“There’s not much I can do about all the people who come in and hope for Audrey Hepburn,” she said in an interview with The New York Times. “I just hope they’re not terribly disappointed.”
Clarke understands that people are bound to compare her to Hepburn’s portrayal in the 1961 film version. So, she’s not pressuring herself to imitate the legend’s performance. “What you’re seeing up there is perfection, and you can’t mimic or copy perfection,” she said. “You can take that and add it to your inspiration board, but then you want to go to the source, the novella, and break that down to its most finite part, which is that Holly is a girl who’s a product of the Great Depression, the great drought. You start there, attempting to understand her world, and then you realize that the stakes were so high for her because she has to stay mysterious, and the only way she can do that is by keeping on running.”

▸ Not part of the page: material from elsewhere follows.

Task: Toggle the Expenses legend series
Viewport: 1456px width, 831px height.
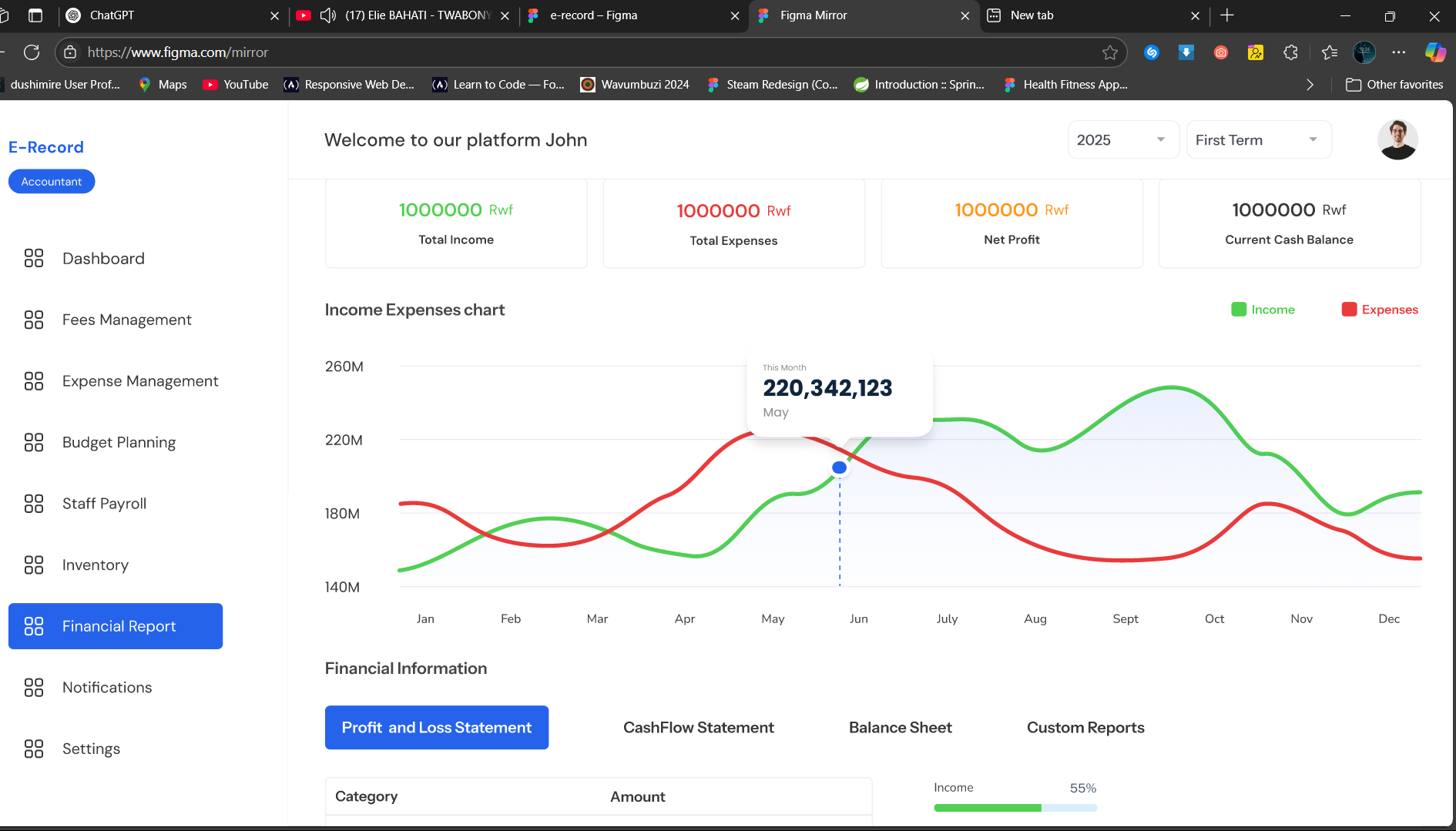Action: [x=1379, y=310]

The actress might seem an unlikely choice for the iconic part (being from England.) But despite some initial nerves, Clarke has been more than eager to take on the role. “The first day of rehearsal I looked out and suddenly felt very sick,” she admitted. “But then Dr. Theater kicked in, and mostly it’s been joy, joy, joy.”
Clarke has had an interesting journey leading up until now, often benefitting from what she calls “the mystery that is luck.” She was rejected by the Royal Academy of Dramatic Art in 2005, and she ultimately ended up as a student at the Drama Center London.
“There were a lot of beautiful, blond, gorgeous girls in my year who got the Juliets and the like,” Clarke said. “I got the Jewish grandmothers and all the farcical parts, which was actually really, really good because it made me aware of my capabilities as an actor.”
After what she deems a “very depressing year,” Clarke got an audition for the role of Daenerys Targaryen in HBO’s epic series, Game of Thrones. “I had never heard of the books,” she said, “and so I spent 48 frantic hours Wikipedia-ing.”
At her audition, she received two scenes in the first season where her character first stands up to her vicious brother and when she arrives at the funeral pyre of her husband. “This is going to sound odd or bizarre,” she said. “But just from those few lines I felt I understood the character. She’s a young girl trying to do good and to realize her own capabilities.”
Clarke has starred in the series first two seasons (with her character’s signature bleach blonde hair), and garnered many fans for her portrayal of the Queen of the Dragons.
The Game of Thrones third season will premiere March 31 on HBO, and Breakfast at Tiffany’s will open at the Cort Theater on March 20.